WHAT YOU NEED TO DO: Using the line with "You are a computer-use" as your starting point, transcribe it and each line beneath it word for word until the records run out, without pictures.

[Stored data entries]

########################################

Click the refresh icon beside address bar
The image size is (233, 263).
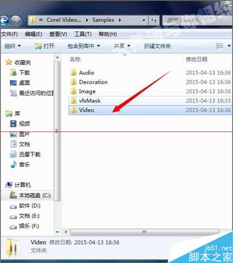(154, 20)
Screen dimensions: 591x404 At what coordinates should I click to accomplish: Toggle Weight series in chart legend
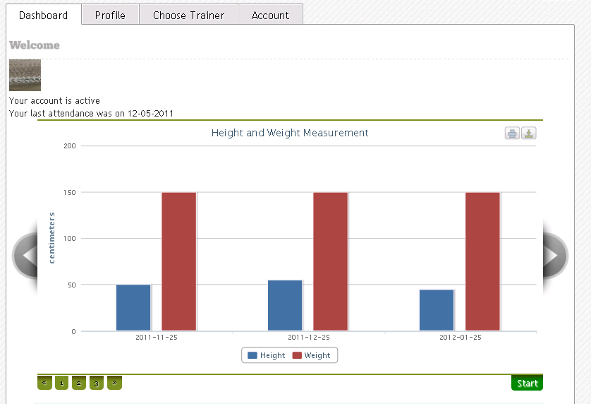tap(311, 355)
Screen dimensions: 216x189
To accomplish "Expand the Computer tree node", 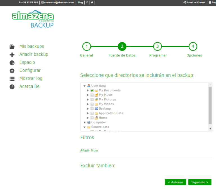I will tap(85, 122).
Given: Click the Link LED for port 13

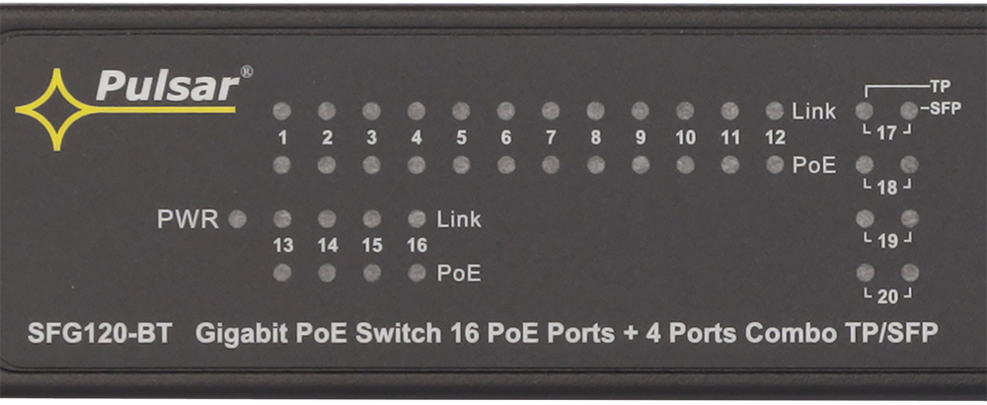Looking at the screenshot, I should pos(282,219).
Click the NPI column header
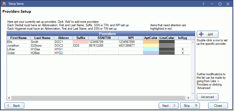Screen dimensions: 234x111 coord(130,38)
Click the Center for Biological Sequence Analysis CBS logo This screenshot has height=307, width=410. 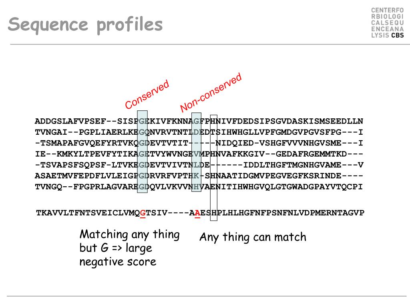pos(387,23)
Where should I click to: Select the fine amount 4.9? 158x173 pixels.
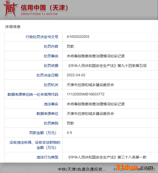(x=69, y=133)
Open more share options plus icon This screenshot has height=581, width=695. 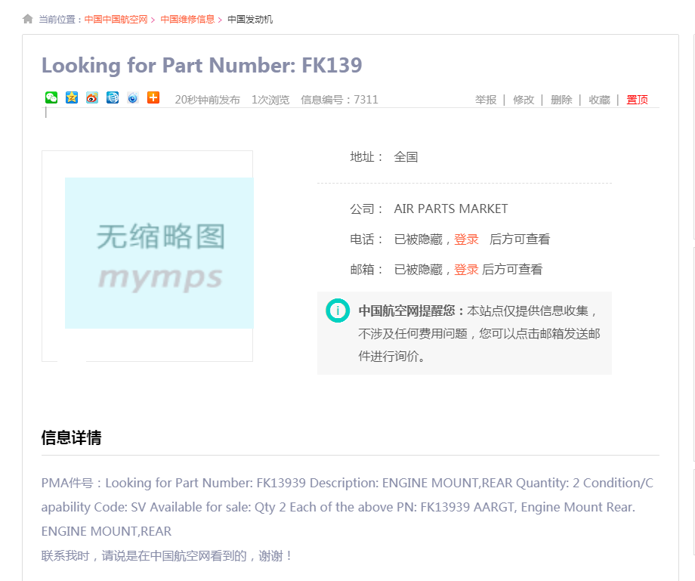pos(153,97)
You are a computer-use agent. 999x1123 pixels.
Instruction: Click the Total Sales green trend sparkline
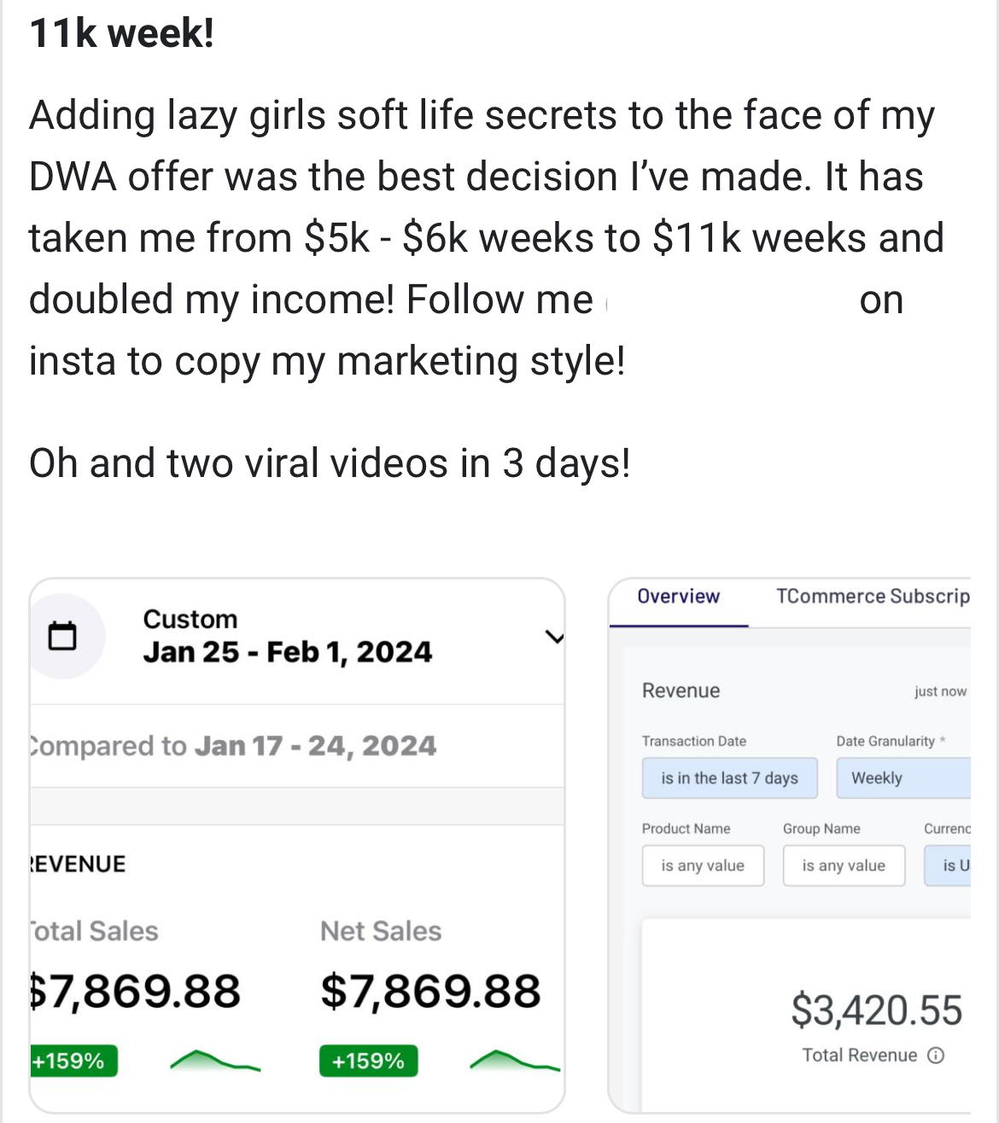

########################################

RESPONSE TO THIS EXERCISE:
You are a computer-use agent. 999x1123 pixels.
Instruction: Click the Total Sales green trend sparkline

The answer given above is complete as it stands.